What I did find odd is that I take the ability to breathe so completely for granted. As a widower, you would think that I would cherish every life-giving breath. After all, it was the cessation of breathing that made me a widower in the first place. And many of you reading this are here because your spouse or another loved one also lost the ability to breathe. And yet, I take that ability for granted.

I did not, at any point during this ordeal, think that I was going to die. I felt reasonably certain that the doctors would know what to do and that I would feel better in a few days’ time. But I felt reasonably certain of that on the night of February 25 and during the day on February 26, 2007 too, so I guess one can never be too certain. I can say that I haven’t taken the ability to breathe quite so much for granted over the last month though…

So that explains my absence from the Mother’s Day post to about mid-June. There’s another explanation for my absence this last month, but it will have to wait for a future post. In the meantime, please check out my Facebook page and be sure to click that you “like” it. The more people who like it, the faster my blog posts will appear on the page. (A special thanks to the three of you who have checked “like” already!) And the more interest shown in the page, the more interactive it will likely become.

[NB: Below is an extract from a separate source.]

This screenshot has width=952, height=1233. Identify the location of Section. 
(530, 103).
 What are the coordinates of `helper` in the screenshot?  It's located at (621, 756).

Stay tuned for future updates.

And cherish your ability to breathe.


  1. I often take my heart for granted... even though that is what failed my husband... I try to imagine it pumping and becoming healthy when I'm bike riding. I hope to heck that mine doesnt fail me like my husband's did despite his general fitness...

  2. Dan & others,I know this is likely NOT what you want to hear (or even 'process' right now) BUT it really will get better with time. I was widowed at the age of 40 (was not my idea of 'life begins at forty')left with 2 kids to raise only 8 and 11 years old. You will get past the intense numbing grief and believe it or not, you will grow from this experience. It forces you to look at yourself very differently. You suddenly (whether you want to or not)start taking 'inventory' and appreciate the things in life that we all take for granted. Hang in there and keep the faith, life as you knew it will not return but life as you want to make it will pervail. Good luck!